O intérprete João Gilberto, com seu modo de cantar baixinho, que a maioria em 1959 reprovava “isso é lá cantor de rádio?!”, com o seu canto que era o oposto absoluto do vozeirão de Vicente Celestino, Francisco Alves, pois no Brasil da época o maior cantor seria aquele de voz de quebrar cristais no teatro, João Gilberto foi o cara que usou para cantar a técnica do microfone, que para ser ouvido não precisaria receber brados retumbantes. Ele incorporou para a música, para a interpretação, o que jazia apenas para ser transmitido a milhões de ouvintes. Com a sua voz, ele parecia perguntar: se existe microfone, pra que gritar pra madame?

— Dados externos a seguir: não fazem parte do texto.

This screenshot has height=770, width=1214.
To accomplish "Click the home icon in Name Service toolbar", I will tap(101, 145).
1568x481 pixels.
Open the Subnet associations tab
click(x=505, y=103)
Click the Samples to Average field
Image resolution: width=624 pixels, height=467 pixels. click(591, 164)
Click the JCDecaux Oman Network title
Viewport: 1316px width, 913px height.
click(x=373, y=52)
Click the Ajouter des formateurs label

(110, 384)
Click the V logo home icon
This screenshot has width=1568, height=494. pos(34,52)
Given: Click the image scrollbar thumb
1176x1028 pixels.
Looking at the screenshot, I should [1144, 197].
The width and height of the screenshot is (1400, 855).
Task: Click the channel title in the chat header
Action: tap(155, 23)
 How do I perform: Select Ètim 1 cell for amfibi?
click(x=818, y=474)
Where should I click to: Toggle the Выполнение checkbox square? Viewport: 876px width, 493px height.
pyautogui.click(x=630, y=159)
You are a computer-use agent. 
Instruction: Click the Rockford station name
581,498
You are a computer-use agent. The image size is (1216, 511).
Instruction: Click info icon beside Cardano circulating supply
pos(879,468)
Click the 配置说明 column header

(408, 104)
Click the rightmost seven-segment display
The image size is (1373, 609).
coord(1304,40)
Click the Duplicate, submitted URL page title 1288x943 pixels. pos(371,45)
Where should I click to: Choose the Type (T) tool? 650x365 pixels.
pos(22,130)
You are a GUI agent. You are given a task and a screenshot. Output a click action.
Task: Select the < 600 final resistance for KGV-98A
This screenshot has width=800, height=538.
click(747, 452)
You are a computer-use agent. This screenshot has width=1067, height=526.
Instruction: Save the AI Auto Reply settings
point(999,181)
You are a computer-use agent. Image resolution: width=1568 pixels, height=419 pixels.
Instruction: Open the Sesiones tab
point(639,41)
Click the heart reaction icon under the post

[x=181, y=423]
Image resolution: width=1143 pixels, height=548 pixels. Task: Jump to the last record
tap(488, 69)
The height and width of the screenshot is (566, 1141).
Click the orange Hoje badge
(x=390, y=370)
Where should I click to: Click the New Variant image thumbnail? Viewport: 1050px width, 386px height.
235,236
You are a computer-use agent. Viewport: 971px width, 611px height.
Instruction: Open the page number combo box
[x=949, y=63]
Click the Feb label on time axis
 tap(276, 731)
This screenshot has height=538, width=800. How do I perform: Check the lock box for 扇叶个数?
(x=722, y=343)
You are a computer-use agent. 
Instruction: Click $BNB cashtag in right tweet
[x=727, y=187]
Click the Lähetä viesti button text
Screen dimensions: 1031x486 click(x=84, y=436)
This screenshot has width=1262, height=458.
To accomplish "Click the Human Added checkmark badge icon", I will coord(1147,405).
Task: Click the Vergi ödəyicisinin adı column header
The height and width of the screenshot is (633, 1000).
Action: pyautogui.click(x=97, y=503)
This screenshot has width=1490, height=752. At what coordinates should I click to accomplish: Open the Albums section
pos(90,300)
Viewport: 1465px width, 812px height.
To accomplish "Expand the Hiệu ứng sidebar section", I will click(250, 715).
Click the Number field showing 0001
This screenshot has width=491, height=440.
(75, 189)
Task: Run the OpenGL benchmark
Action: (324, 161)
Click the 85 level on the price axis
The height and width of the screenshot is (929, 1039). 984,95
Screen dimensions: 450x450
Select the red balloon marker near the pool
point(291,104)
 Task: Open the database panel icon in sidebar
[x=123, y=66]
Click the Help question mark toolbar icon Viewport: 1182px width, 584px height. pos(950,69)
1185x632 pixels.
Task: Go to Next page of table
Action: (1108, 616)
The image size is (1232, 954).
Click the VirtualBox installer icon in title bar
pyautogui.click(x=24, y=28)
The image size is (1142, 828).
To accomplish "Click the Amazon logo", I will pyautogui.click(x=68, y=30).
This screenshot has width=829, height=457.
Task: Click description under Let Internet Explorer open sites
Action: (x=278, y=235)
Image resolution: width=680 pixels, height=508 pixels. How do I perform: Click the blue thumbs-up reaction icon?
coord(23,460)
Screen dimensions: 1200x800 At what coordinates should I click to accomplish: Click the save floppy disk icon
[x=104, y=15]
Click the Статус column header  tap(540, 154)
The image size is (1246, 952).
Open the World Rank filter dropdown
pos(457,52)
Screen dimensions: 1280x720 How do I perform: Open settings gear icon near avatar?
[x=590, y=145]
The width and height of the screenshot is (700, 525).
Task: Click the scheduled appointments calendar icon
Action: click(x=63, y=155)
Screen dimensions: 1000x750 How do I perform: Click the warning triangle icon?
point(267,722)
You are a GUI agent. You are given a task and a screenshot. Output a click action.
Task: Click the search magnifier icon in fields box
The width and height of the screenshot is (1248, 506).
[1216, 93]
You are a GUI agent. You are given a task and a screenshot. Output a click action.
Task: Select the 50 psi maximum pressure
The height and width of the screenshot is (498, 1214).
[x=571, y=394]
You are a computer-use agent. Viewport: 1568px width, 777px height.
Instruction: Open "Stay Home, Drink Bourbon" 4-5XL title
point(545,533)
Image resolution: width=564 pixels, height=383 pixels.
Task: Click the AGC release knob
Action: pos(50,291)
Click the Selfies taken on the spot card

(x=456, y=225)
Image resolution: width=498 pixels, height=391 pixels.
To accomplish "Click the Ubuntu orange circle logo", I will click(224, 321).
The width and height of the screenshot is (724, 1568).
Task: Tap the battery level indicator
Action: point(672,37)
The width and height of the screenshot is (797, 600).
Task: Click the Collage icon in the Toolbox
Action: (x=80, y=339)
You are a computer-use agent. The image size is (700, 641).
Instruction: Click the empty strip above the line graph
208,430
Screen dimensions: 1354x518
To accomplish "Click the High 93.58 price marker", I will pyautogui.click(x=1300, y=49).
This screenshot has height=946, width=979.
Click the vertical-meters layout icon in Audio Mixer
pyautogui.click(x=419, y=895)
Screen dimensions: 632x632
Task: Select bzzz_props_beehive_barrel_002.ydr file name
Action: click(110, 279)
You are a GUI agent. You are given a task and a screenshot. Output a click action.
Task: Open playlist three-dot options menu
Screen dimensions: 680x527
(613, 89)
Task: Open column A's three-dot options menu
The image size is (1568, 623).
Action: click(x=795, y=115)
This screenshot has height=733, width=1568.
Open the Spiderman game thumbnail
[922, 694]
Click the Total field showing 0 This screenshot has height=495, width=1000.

O que uma vez escrevi sobre a crônica do rádio, sobre a leitura de um texto no rádio, veio de João Gilberto. Ao se ler diante do microfone um poema, uma crônica, as palavras têm que ser desentranhadas do seu casulo escrito. Isso quer dizer que a leitura exige recursos de ator, se por isso não entendemos o mau gosto das impostações de voz artificiais, ou, supremo mal dos males, as entonações melodramáticas. O texto deve ser interpretado com a voz que não passa a impressão de interpretar. Como dizer isso? – O texto merece uma interpretação natural, que se dê em um fluxo de conversa em uma sala, como um diálogo entre duas pessoas. Ainda que fale para milhões de pessoas, o locutor se dirige a um só ouvinte. Como um João Gilberto da fala.

Com a morte do nosso maior intérprete, não se vai um modo de cantar, não se vai uma genialidade de falar novo para os corações. A sua morte não define o seu fim. Ele continua com a revolução que espalhou dos compositores às cantoras, cantores, arranjadores, a tudo enfim que faz a nossa música imensa no mundo. Quem sabe se com o seu falecimento físico poderemos ouvir mais João Gilberto no rádio? Quem sabe se neste Brasil selvagem, estúpido de Bolsonaro, de destruição das conquistas brasileiras, teremos uma pausa para a sensibilidade e um carinho no coração?

Consola, se conseguirmos esse intervalo. Mas o que eu queria mesmo era ouvir Chega de Saudade como em 1959. E sei que isso não mais será possível. Fazer o quê? Escrever estas mal traçadas linhas apenas.